DATA TO EXAMINE
>>>>
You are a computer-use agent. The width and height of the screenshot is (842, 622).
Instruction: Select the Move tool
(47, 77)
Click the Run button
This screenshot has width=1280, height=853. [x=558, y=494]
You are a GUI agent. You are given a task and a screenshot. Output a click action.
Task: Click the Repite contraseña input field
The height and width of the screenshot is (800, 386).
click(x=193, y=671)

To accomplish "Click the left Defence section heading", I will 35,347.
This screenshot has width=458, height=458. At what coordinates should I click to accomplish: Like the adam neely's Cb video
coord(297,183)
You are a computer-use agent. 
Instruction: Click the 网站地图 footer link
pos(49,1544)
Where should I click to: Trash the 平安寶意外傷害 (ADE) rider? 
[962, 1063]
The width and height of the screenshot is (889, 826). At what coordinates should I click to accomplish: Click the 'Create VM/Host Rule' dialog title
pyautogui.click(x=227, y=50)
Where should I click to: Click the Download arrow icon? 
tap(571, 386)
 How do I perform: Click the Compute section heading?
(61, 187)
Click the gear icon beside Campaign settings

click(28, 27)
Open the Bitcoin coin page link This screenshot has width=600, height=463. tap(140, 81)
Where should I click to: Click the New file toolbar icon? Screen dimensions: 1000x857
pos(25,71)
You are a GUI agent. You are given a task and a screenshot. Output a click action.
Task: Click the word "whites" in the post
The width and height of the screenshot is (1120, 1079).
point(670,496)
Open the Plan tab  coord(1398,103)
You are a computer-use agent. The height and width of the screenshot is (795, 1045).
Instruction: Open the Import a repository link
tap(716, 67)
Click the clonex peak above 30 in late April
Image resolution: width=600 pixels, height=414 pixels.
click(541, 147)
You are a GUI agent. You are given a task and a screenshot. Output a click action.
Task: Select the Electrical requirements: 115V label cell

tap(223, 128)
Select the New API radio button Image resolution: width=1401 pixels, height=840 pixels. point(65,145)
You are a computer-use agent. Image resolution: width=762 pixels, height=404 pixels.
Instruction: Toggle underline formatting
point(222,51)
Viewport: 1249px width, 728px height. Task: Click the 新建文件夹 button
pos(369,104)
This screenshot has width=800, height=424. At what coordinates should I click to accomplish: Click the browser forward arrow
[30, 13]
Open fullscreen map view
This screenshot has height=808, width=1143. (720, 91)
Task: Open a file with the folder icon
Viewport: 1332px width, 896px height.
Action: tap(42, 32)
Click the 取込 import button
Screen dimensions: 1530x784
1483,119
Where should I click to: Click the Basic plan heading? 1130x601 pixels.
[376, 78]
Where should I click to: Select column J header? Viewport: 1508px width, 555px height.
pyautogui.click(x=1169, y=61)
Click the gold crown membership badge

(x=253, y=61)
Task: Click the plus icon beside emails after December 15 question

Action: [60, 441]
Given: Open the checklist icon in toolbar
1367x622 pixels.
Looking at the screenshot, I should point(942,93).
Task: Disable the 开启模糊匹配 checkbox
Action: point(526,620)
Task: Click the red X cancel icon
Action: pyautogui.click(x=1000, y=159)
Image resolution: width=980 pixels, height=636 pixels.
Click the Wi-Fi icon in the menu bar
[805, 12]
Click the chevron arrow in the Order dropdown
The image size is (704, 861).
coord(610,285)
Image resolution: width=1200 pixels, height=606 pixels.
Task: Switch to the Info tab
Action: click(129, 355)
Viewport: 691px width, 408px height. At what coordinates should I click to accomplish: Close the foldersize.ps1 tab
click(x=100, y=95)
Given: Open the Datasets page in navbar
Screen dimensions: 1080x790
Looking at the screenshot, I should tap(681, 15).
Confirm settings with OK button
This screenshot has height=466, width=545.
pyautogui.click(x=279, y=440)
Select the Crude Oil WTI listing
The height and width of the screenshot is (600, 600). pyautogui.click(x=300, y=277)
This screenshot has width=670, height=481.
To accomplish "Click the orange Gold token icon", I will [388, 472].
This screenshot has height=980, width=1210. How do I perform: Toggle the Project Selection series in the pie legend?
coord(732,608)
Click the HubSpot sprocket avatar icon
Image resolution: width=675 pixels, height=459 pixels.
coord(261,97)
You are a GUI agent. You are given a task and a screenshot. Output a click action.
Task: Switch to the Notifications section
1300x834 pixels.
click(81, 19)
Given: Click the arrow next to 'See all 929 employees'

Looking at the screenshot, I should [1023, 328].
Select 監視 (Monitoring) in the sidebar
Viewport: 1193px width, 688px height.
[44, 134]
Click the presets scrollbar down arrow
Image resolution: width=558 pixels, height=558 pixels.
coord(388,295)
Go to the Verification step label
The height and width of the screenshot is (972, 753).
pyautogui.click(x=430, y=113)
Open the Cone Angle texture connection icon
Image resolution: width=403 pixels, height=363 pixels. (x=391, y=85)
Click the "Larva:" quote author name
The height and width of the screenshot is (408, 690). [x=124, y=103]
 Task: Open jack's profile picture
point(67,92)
<<<<
All of the records above should be repeated exactly.

RESPONSE
You are a computer-use agent. The width and height of the screenshot is (842, 622).
Instruction: Select the Move tool
(47, 77)
Click the Run button
This screenshot has width=1280, height=853. [x=558, y=494]
You are a GUI agent. You are given a task and a screenshot. Output a click action.
Task: Click the Repite contraseña input field
The height and width of the screenshot is (800, 386).
click(x=193, y=671)

To accomplish "Click the left Defence section heading", I will 35,347.
This screenshot has width=458, height=458. At what coordinates should I click to accomplish: Like the adam neely's Cb video
coord(297,183)
You are a computer-use agent. 
Instruction: Click the 网站地图 footer link
pos(49,1544)
Where should I click to: Trash the 平安寶意外傷害 (ADE) rider? 
[962, 1063]
The width and height of the screenshot is (889, 826). At what coordinates should I click to accomplish: Click the 'Create VM/Host Rule' dialog title
pyautogui.click(x=227, y=50)
Where should I click to: Click the Download arrow icon? 
tap(571, 386)
 How do I perform: Click the Compute section heading?
(61, 187)
Click the gear icon beside Campaign settings

click(28, 27)
Open the Bitcoin coin page link This screenshot has width=600, height=463. tap(140, 81)
Where should I click to: Click the New file toolbar icon? Screen dimensions: 1000x857
pos(25,71)
You are a GUI agent. You are given a task and a screenshot. Output a click action.
Task: Click the word "whites" in the post
The width and height of the screenshot is (1120, 1079).
point(670,496)
Open the Plan tab  coord(1398,103)
You are a computer-use agent. The height and width of the screenshot is (795, 1045).
Instruction: Open the Import a repository link
tap(716, 67)
Click the clonex peak above 30 in late April
Image resolution: width=600 pixels, height=414 pixels.
click(541, 147)
You are a GUI agent. You are given a task and a screenshot. Output a click action.
Task: Select the Electrical requirements: 115V label cell

tap(223, 128)
Select the New API radio button Image resolution: width=1401 pixels, height=840 pixels. point(65,145)
You are a computer-use agent. Image resolution: width=762 pixels, height=404 pixels.
Instruction: Toggle underline formatting
point(222,51)
Viewport: 1249px width, 728px height. Task: Click the 新建文件夹 button
pos(369,104)
This screenshot has width=800, height=424. At what coordinates should I click to accomplish: Click the browser forward arrow
[30, 13]
Open fullscreen map view
This screenshot has height=808, width=1143. (720, 91)
Task: Open a file with the folder icon
Viewport: 1332px width, 896px height.
Action: tap(42, 32)
Click the 取込 import button
Screen dimensions: 1530x784
1483,119
Where should I click to: Click the Basic plan heading? 1130x601 pixels.
[376, 78]
Where should I click to: Select column J header? Viewport: 1508px width, 555px height.
pyautogui.click(x=1169, y=61)
Click the gold crown membership badge

(x=253, y=61)
Task: Click the plus icon beside emails after December 15 question

Action: [60, 441]
Given: Open the checklist icon in toolbar
1367x622 pixels.
Looking at the screenshot, I should point(942,93).
Task: Disable the 开启模糊匹配 checkbox
Action: point(526,620)
Task: Click the red X cancel icon
Action: pyautogui.click(x=1000, y=159)
Image resolution: width=980 pixels, height=636 pixels.
Click the Wi-Fi icon in the menu bar
[805, 12]
Click the chevron arrow in the Order dropdown
The image size is (704, 861).
coord(610,285)
Image resolution: width=1200 pixels, height=606 pixels.
Task: Switch to the Info tab
Action: click(129, 355)
Viewport: 691px width, 408px height. At what coordinates should I click to accomplish: Close the foldersize.ps1 tab
click(x=100, y=95)
Given: Open the Datasets page in navbar
Screen dimensions: 1080x790
Looking at the screenshot, I should tap(681, 15).
Confirm settings with OK button
This screenshot has height=466, width=545.
pyautogui.click(x=279, y=440)
Select the Crude Oil WTI listing
The height and width of the screenshot is (600, 600). pyautogui.click(x=300, y=277)
This screenshot has width=670, height=481.
To accomplish "Click the orange Gold token icon", I will [388, 472].
This screenshot has height=980, width=1210. How do I perform: Toggle the Project Selection series in the pie legend?
coord(732,608)
Click the HubSpot sprocket avatar icon
Image resolution: width=675 pixels, height=459 pixels.
coord(261,97)
You are a GUI agent. You are given a task and a screenshot. Output a click action.
Task: Switch to the Notifications section
1300x834 pixels.
click(81, 19)
Given: Click the arrow next to 'See all 929 employees'

Looking at the screenshot, I should [1023, 328].
Select 監視 (Monitoring) in the sidebar
Viewport: 1193px width, 688px height.
[44, 134]
Click the presets scrollbar down arrow
Image resolution: width=558 pixels, height=558 pixels.
coord(388,295)
Go to the Verification step label
The height and width of the screenshot is (972, 753).
pyautogui.click(x=430, y=113)
Open the Cone Angle texture connection icon
Image resolution: width=403 pixels, height=363 pixels. (x=391, y=85)
Click the "Larva:" quote author name
The height and width of the screenshot is (408, 690). [x=124, y=103]
 Task: Open jack's profile picture
point(67,92)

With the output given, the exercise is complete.